Le futi­le règne sur le mon­de de la futi­li­té, dont les ter­ri­toi­res sem­blent en expan­sion infi­nie. Ver­sion poli­ti­que : la crois­san­ce s’habille en libé­ral, la riches­se éhon­tée en affi­cha­ge « décom­plexé ». Les gueu­les de pipo­le ont enva­hi nos théâ­tres dont les scè­nes mer­dia­ti­ques exhi­bent des poli­ti­ciens affai­rés – c’est bien le mot – à « bou­ger les lignes ». La déca­den­ce frap­pe à nos por­tes. Que dis-je ?, elle s’est ins­tal­lée chez nous, pres­que en nous, com­me chez elle, en tenue de pute luxueu­se et vul­gai­re.

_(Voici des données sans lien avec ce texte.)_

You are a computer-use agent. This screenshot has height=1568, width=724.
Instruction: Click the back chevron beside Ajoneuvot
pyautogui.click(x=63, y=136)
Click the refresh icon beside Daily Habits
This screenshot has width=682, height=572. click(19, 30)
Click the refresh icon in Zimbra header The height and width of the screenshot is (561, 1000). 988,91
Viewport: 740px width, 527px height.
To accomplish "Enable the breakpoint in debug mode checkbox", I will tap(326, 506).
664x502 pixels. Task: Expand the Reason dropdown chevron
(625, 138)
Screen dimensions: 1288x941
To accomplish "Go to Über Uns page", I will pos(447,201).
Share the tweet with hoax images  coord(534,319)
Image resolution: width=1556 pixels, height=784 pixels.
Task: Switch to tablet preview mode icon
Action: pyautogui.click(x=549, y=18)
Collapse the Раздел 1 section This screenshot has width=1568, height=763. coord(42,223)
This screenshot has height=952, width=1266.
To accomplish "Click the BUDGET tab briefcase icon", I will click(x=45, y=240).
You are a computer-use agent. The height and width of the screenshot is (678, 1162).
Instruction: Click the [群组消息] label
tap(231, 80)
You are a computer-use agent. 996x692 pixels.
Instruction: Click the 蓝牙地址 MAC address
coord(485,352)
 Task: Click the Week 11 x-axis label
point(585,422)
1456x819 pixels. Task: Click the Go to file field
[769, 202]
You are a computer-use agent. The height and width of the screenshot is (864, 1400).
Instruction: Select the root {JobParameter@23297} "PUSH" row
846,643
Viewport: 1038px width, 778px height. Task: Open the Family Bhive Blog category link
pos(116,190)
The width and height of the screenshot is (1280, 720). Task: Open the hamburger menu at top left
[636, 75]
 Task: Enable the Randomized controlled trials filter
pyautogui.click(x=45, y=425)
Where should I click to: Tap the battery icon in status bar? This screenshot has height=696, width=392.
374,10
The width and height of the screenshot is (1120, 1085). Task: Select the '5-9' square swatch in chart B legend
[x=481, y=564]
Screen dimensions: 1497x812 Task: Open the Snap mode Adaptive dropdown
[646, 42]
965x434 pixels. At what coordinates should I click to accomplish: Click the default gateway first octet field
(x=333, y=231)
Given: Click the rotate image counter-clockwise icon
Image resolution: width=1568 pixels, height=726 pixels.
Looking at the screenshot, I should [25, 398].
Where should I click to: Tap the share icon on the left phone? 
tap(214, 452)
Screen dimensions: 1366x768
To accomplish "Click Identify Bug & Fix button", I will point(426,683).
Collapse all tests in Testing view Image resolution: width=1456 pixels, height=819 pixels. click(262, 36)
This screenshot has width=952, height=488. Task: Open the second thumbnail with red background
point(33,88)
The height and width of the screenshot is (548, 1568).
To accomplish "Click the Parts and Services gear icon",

« Le Mon­de » du jour aus­si est en émoi, com­me le mon­de tout court, enfin cet­te pusil­la­ni­me par­tie du mon­de de la mon­da­ni­té. Je lis donc ceci dans un papier du « quo­ti­dien de réfé­ren­ce » : « Un sty­le qui accom­pa­gne l’émancipation des fem­mes, de tout âge et de tout bord. » L’auteur vou­lait dire « de tou­tes clas­ses », mais le mot man­que à son lexi­que. D’autres voca­bles ont en revan­che sur­gi sans crain­tes, dans leur plei­ne déva­lua­tion d’avant les gran­des sol­des – ain­si ce titre : « Yves Saint Lau­rent salué com­me un « artis­te de génie » et un « liber­tai­re » ». Notons le jeu de jam­bes des guille­mets, ces pin­cet­tes à se bou­cher le nez devant les gros mots. Com­mo­di­té  per­met­tant au concert de louan­ges de se déver­ser sans hon­te :
– Mon­sieur Ber­gé : « Il était un vrai créa­teur. En ce sens, il était un liber­tai­re, un anar­chis­te, il a jeté des bom­bes dans les jam­bes de la socié­té. C’est com­me cela qu’il a trans­for­mé les fem­mes. »
– Mon­sieur Sar­ko­zy en sa pom­ma­de ély­séen­ne et qui, en la cir­cons­tan­ce, sait de quoi il par­le : «  […] car il était convain­cu que la beau­té était un luxe néces­sai­re à tous les hom­mes et à tou­tes les fem­mes. »

Et Mada­me Dati, gar­de des sceaux et gar­de-robes de chez Dior, va-t-elle éga­ler l’élan de Dame Alba­nel, en deuil de « l’élégant com­pli­ce de notre quo­ti­dien, le maî­tre de l’art de vivre “Rive gau­che”, sym­bo­le de luxe et de beau­té dans le mon­de entier » ?

Et  ce ne sont que pre­miè­res réac­tions en atten­dant les obsè­ques… Ou plu­tôt des funé­railles natio­na­les. Le Peu­ple, incon­so­la­ble, le lui doit bien.